We have characterized the inhibition of the protein–protein interaction of the homodimer of proteasome assembling chaperone (PAC) 3 with thielocin B1, discovered from natural product sources. Molecular modeling using docking studies and molecular dynamics simulation suggested that thielocin B1 exhibits distinct binding positions on the interface of the homodimer and the complex can be stabilized by five interactive residues on PAC3. Thielocin B1 was synthesized for the first time and was utilized for nuclear magnetic resonance (NMR) titration of the PAC3 homodimer. The data revealed significant chemical shift perturbations observed in eight residues on PAC3. We also synthesized a spin-labeled derivative to observe paramagnetic relaxation enhancement (PRE) effects.
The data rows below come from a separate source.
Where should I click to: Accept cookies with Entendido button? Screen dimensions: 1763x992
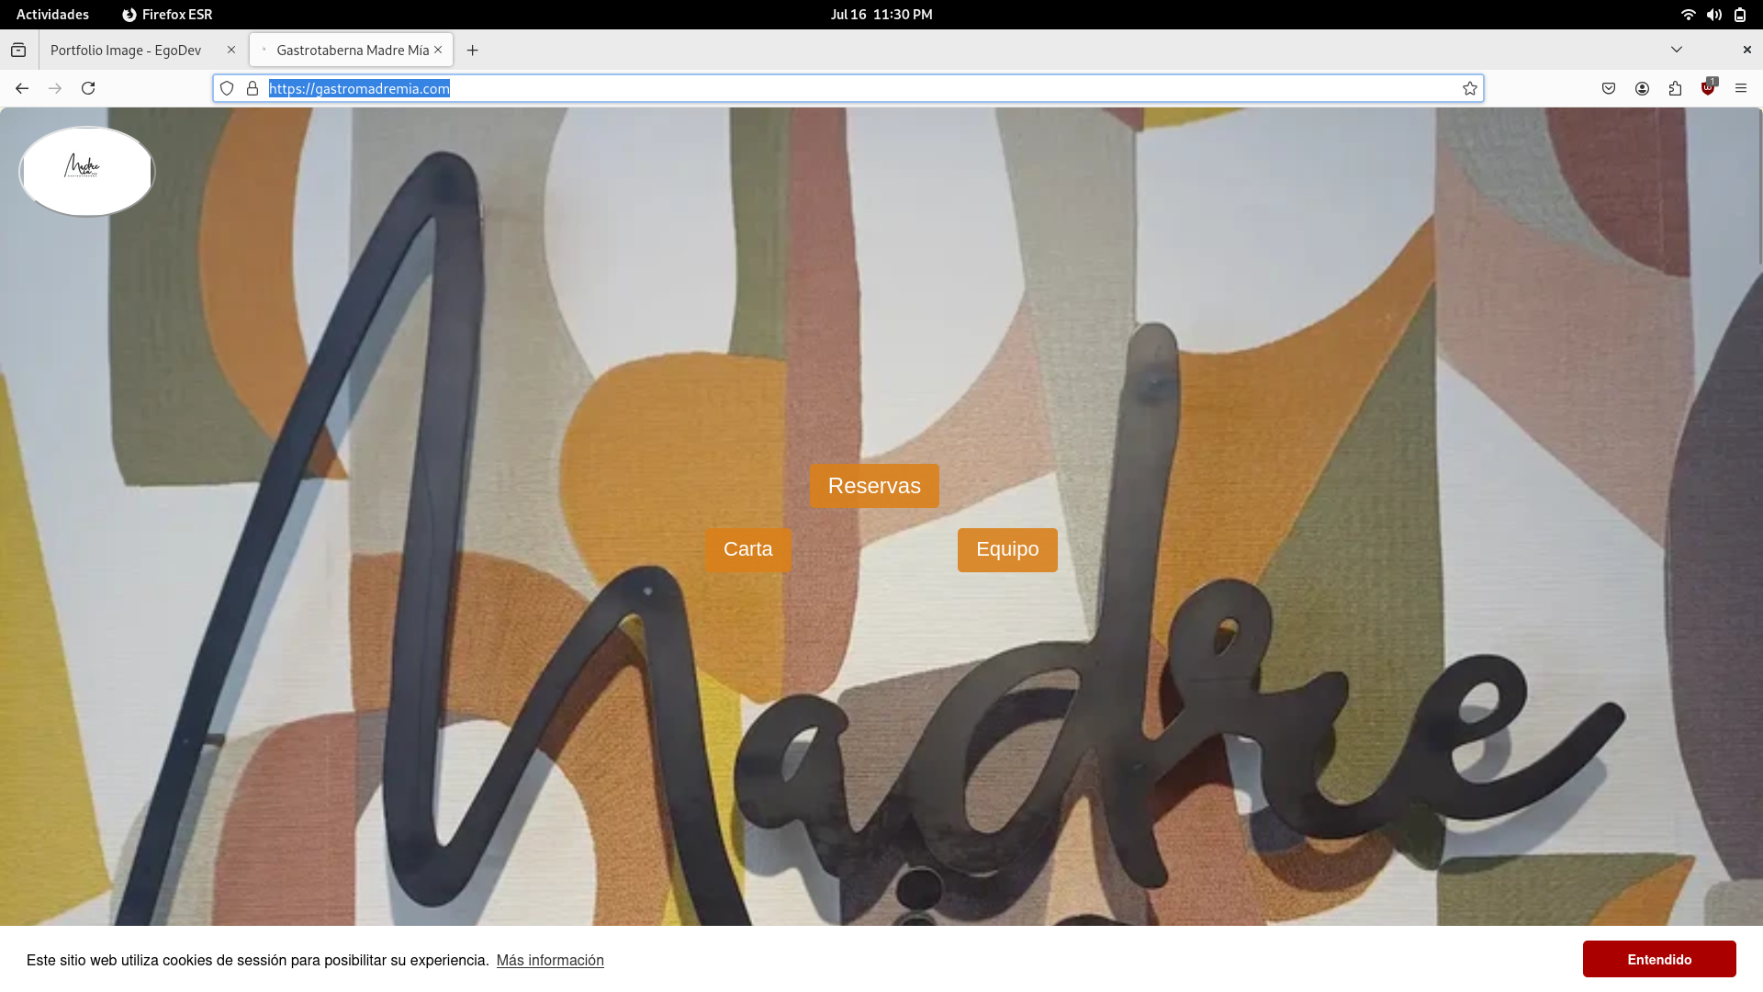pos(1658,959)
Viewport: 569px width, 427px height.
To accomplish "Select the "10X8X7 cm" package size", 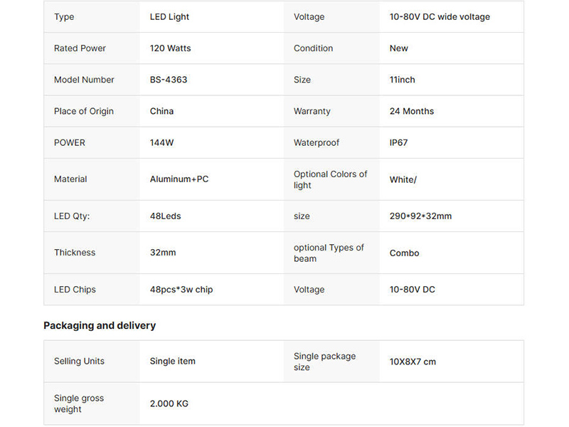I will click(413, 362).
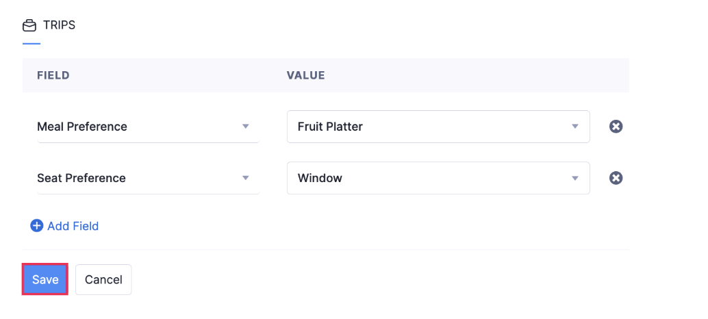Click the Trips briefcase icon
The height and width of the screenshot is (319, 708).
(x=29, y=25)
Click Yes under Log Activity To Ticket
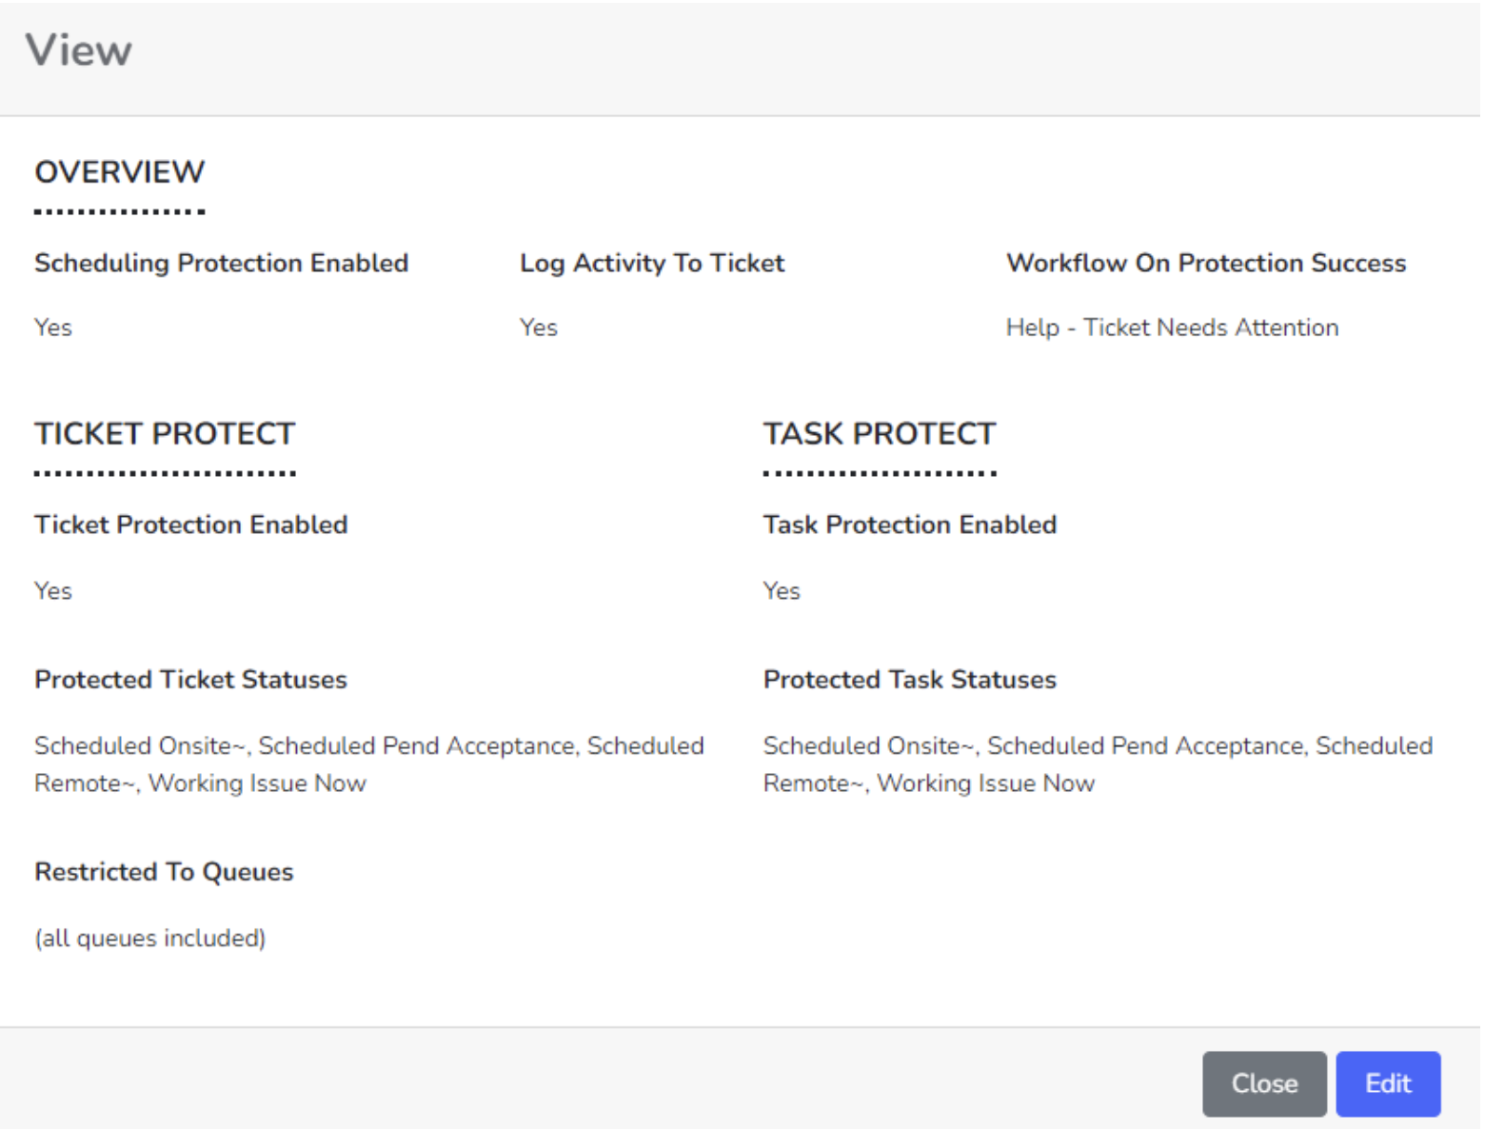 pyautogui.click(x=539, y=327)
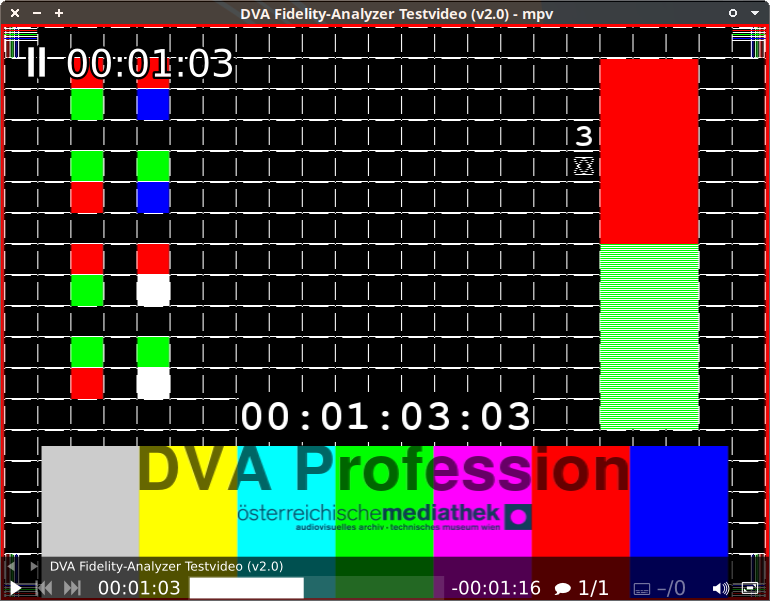Cycle the audio track 1/1 icon

point(582,588)
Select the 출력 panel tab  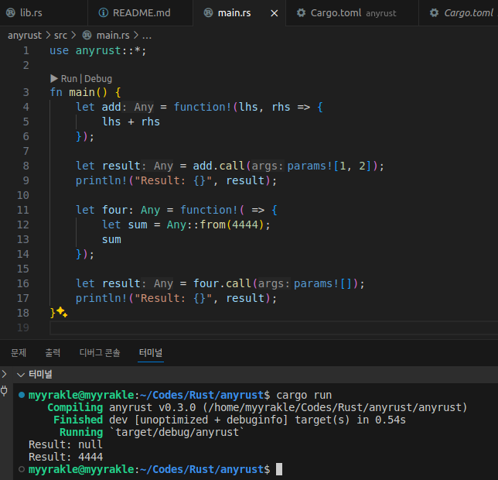(x=53, y=353)
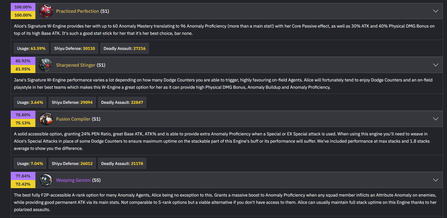This screenshot has width=447, height=218.
Task: Open the purple Weeping Gemini name link
Action: point(73,180)
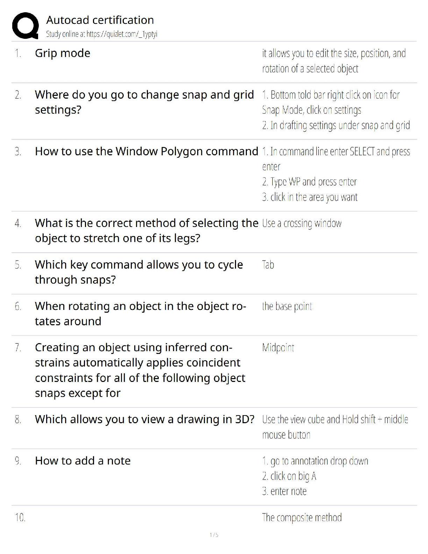428x554 pixels.
Task: Select the stretch legs question
Action: click(147, 230)
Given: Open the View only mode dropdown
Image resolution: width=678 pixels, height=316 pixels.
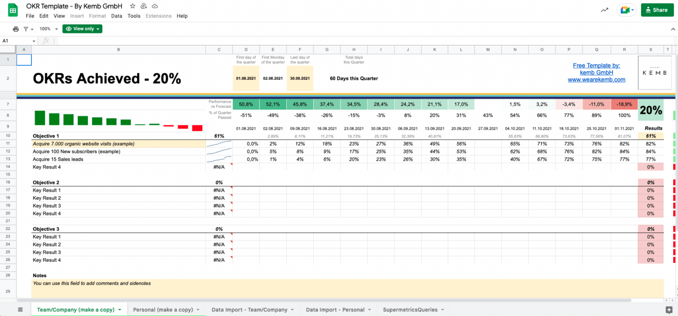Looking at the screenshot, I should [x=82, y=29].
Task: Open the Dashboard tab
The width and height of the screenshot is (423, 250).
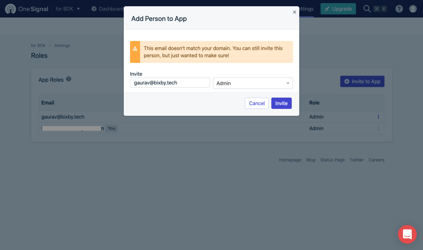Action: pos(108,9)
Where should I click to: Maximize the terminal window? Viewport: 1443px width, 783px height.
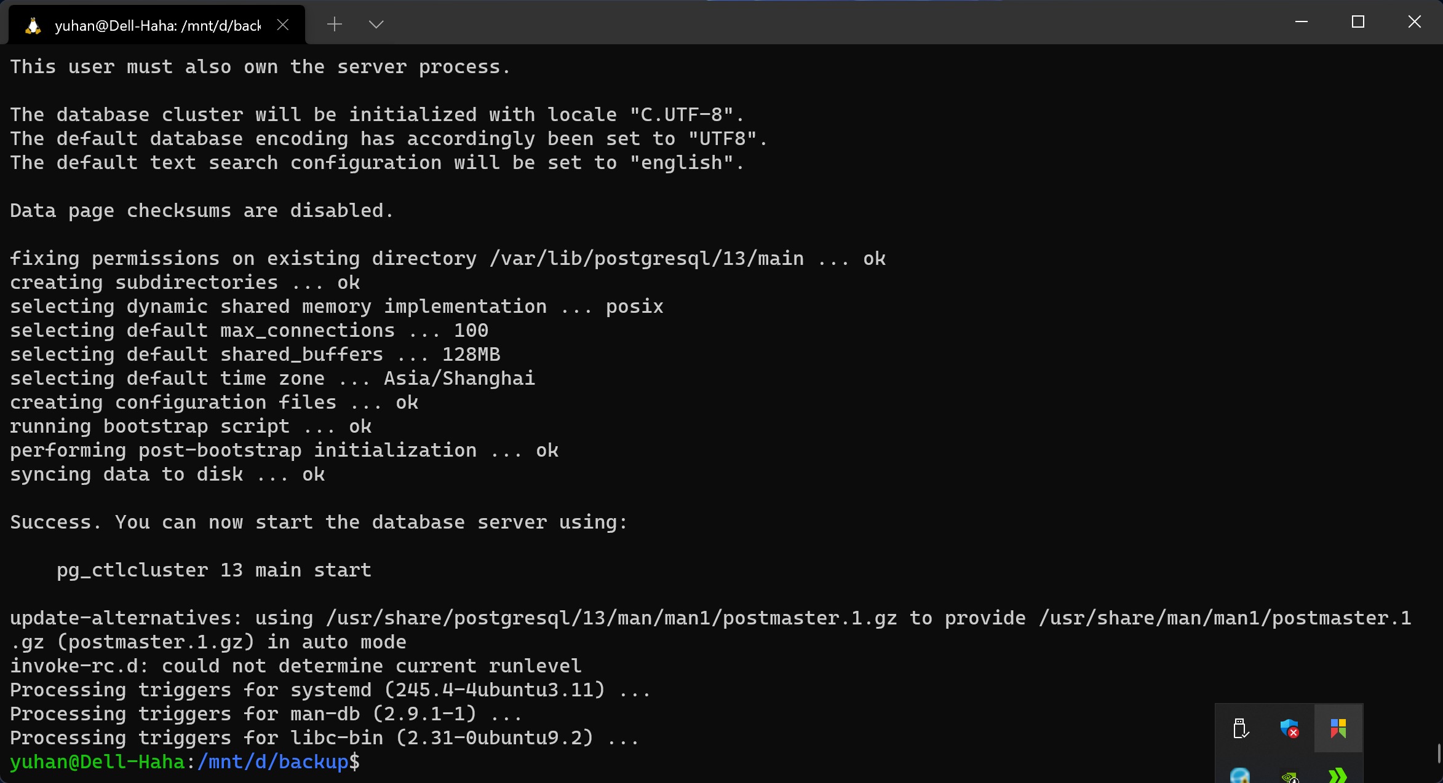1358,22
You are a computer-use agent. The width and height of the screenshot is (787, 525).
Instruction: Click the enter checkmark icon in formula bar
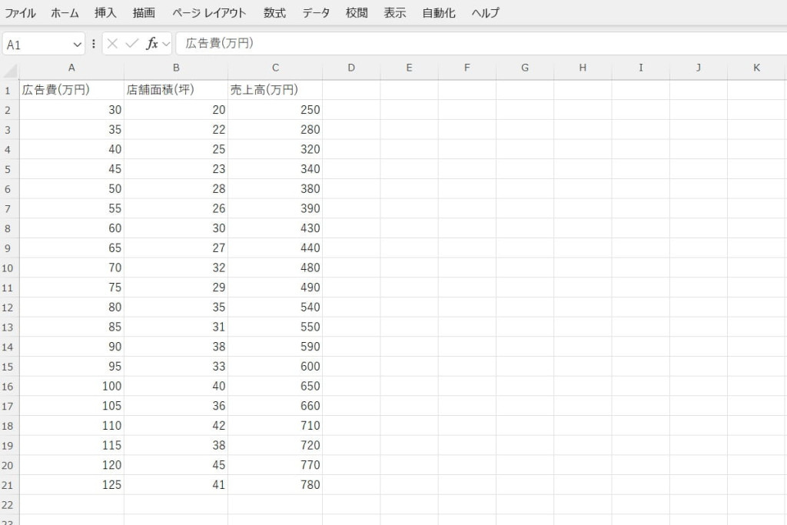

As a result, distinct decrease of the intensities of the NH peaks was observed in sixteen residues of PAC3 in the presence of the spin-labeled derivative. Both the NMR experiments and further in silico docking studies have suggested that thielocin B1 approaches one face of the PAC3 homodimer, not the monomer, releasing the subunit of the interface of the PAC3 homodimer by a rare pre-dissociation-independent mechanism.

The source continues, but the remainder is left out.